Alleged Iranian hackers caught targeting Jordan’s foreign ministry
Cybersecurity researchers with Malwarebytes said they discovered a malicious email targeting a government official at Jordan’s foreign ministry, and it appeared to originate from a prolific threat group allegedly based in Iran.
The company’s threat intelligence team said Tuesday it identified the suspicious message on April 26. It contained a malicious Excel document that delivered Saitama, a new hacking tool used to provide a backdoor into systems.
Jordan’s Foreign Ministry did not respond to requests for comment.
Malwarebytes attributed the email to a threat group commonly known as APT34, which experts believe is based in Iran and has been seen targeting other Middle Eastern countries since at least 2014. The group has been given several names by cyber companies — including OilRig, Cobalt Gypsy, IRN2 and Helix Kitten — and has mostly targeted government organizations and businesses in the financial, energy, chemical and telecommunications sectors.

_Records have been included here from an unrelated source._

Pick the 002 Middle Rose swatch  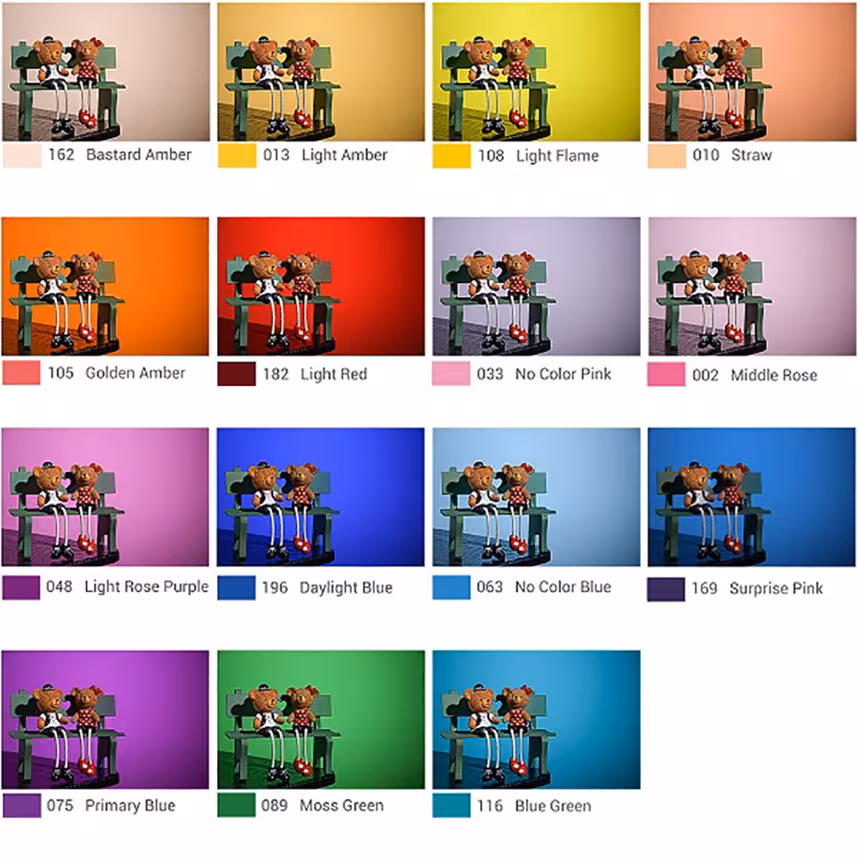(666, 374)
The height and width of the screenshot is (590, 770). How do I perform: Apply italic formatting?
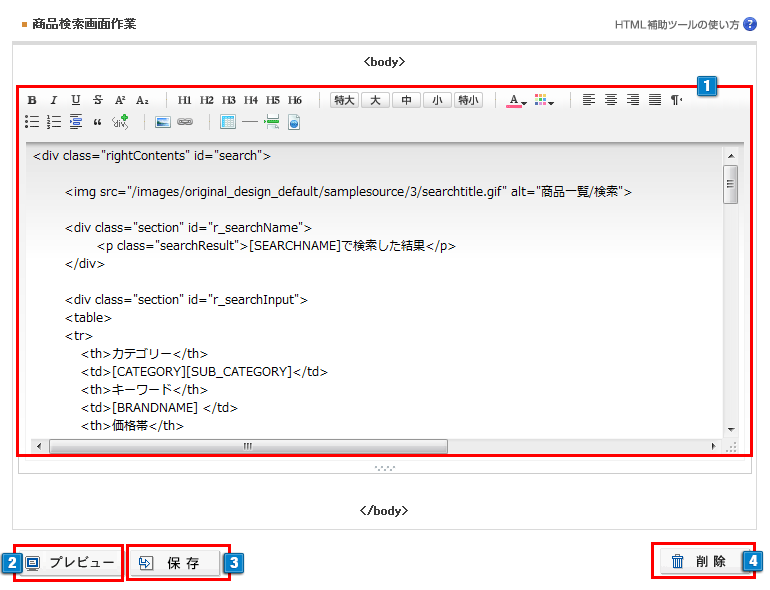pyautogui.click(x=54, y=100)
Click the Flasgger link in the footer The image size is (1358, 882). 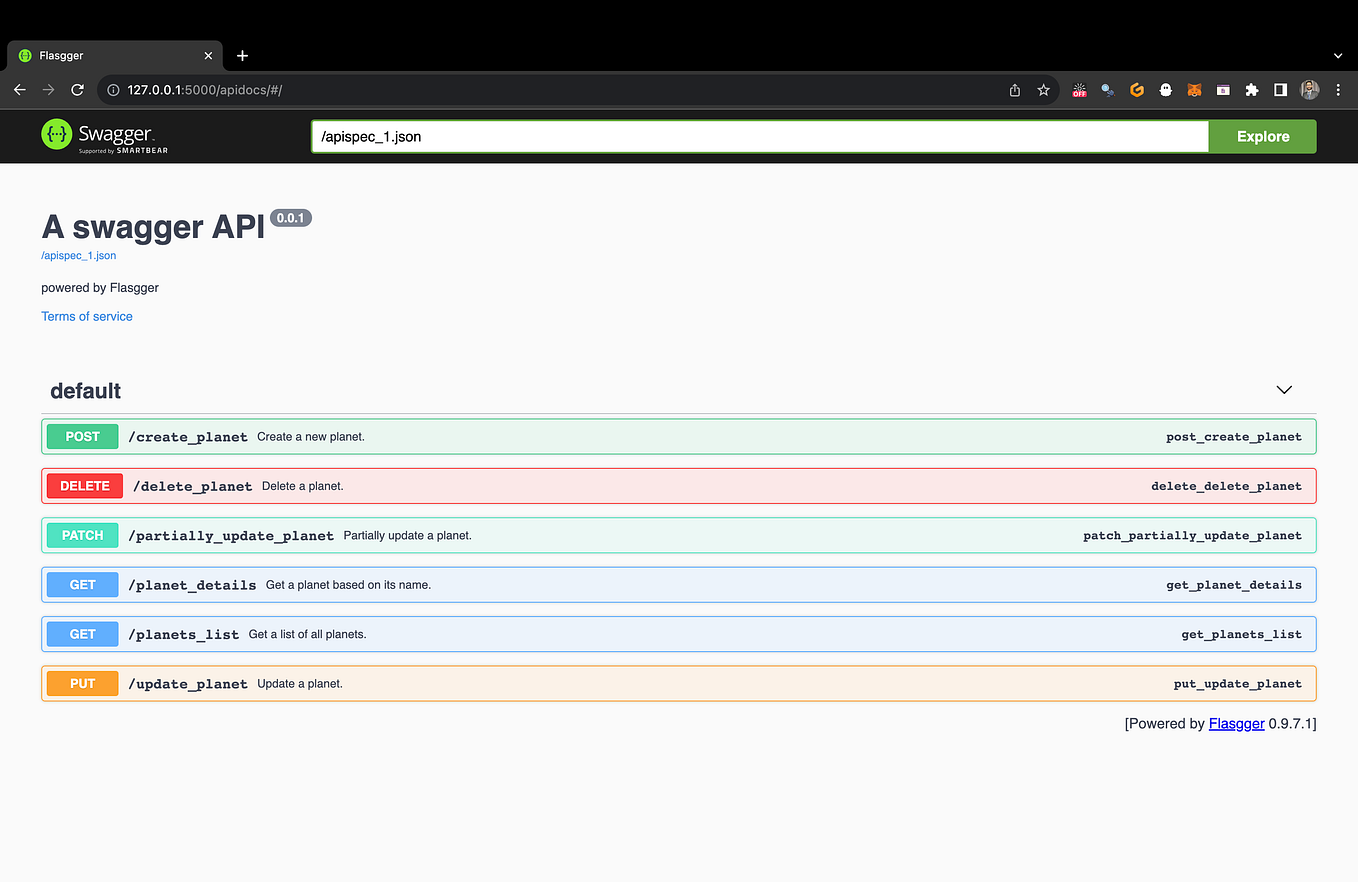pos(1236,723)
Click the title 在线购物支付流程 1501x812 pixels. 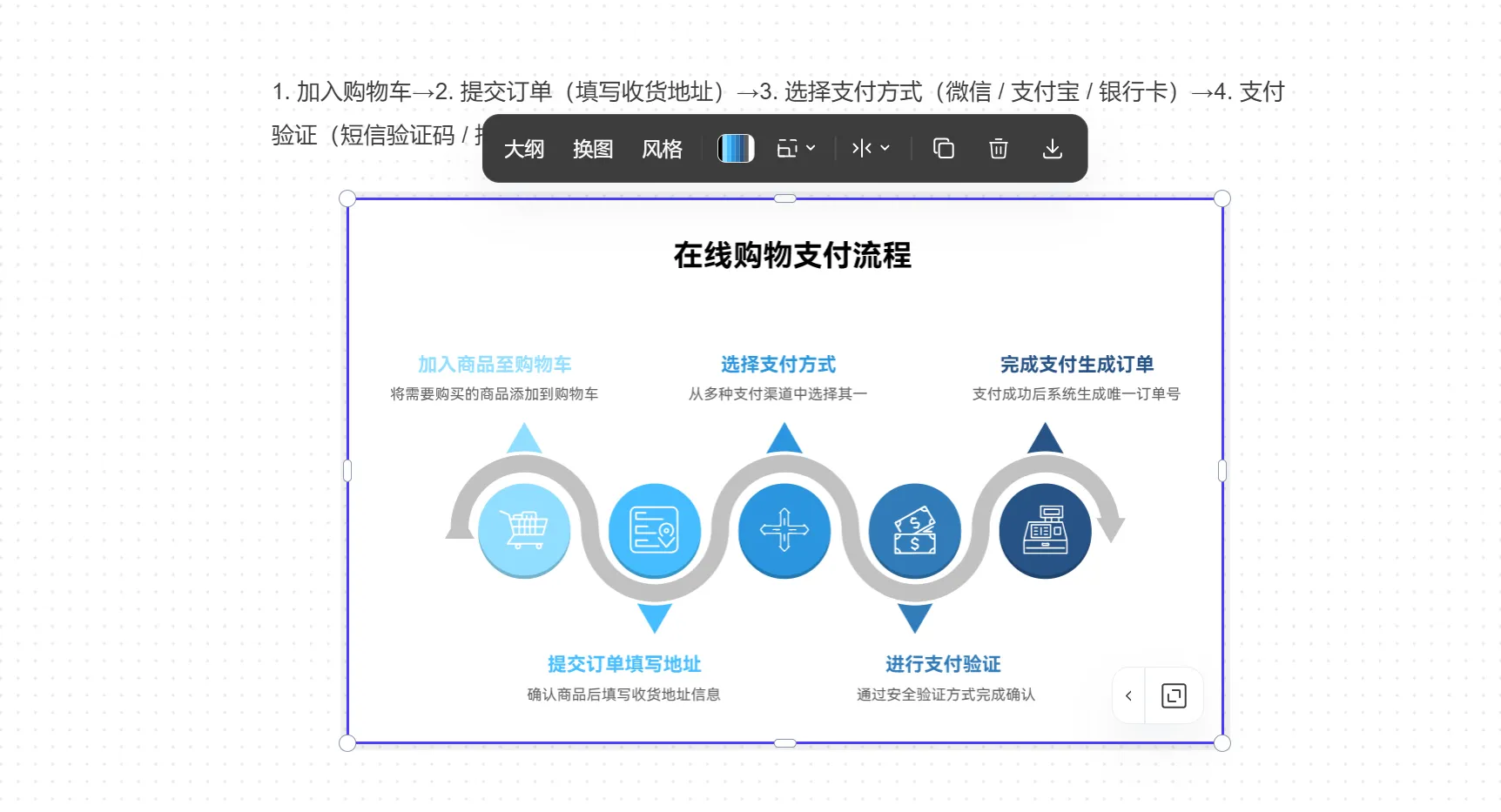pyautogui.click(x=791, y=256)
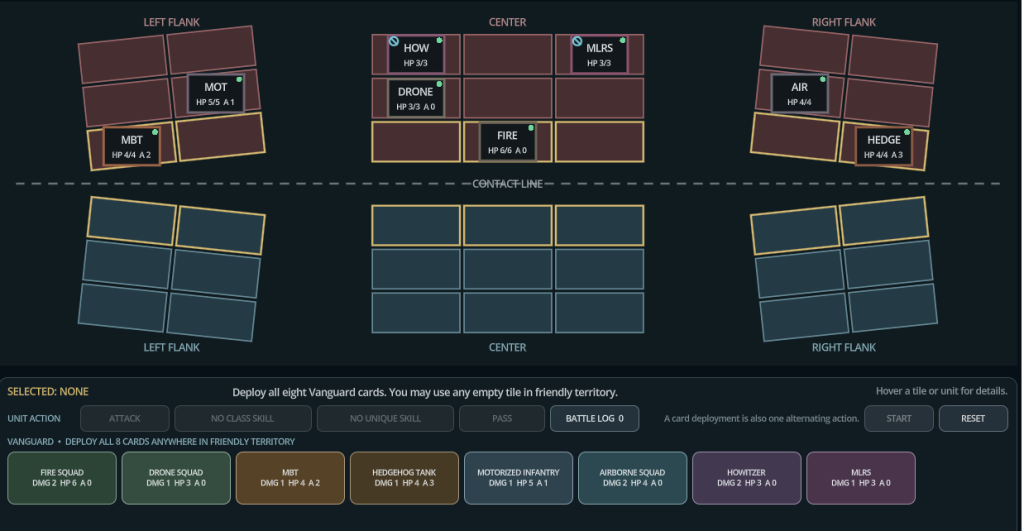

“The malicious email was sent to the victim via a Microsoft Outlook account with the subject ‘Confirmation Receive Document’ with an Excel file called ‘Confirmation Receive Document.xls.’ The sender pretends to be a person from the Government of Jordan by using its coat of arms as a signature,” the report explained.
The researchers attributed the campaign to APT34 because the malicious documents used in the attack resembled previous campaigns identified last year by other cybersecurity companies, including Check Point.
“More specifically similar to what was mentioned in Check Point’s report this maldoc registers a scheduled task that would launch the executable every X minutes, also it uses the same anti sandboxing technique (checking if there is a mouse connected to the PC or not),” Malwarebytes explained.
The researchers also said they saw “a similar pattern to beacon back to the attacker server and inform the attacker about the current stage of execution.”
Malwarebytes also identified several indicators and similarities that were connected to past campaigns targeting Jordan and others. Cybersecurity firm Mandiant previously tied APT34 to a campaign targeting banks in the Middle East.
The Saitama backdoor abuses the Domain Name System (DNS) protocol, which helps internet users and network devices discover websites using human-readable hostnames instead of numeric IP addresses.
Malwarebytes said Saitama is stealthier than other backdoors because it abuses the DNS protocol for its command and control communications as opposed to other communication methods.
There are also indications that the malware “was clearly targeted and also indicates that the actor has some previous knowledge about the internal infrastructure of the victim,” according to Malwarebytes.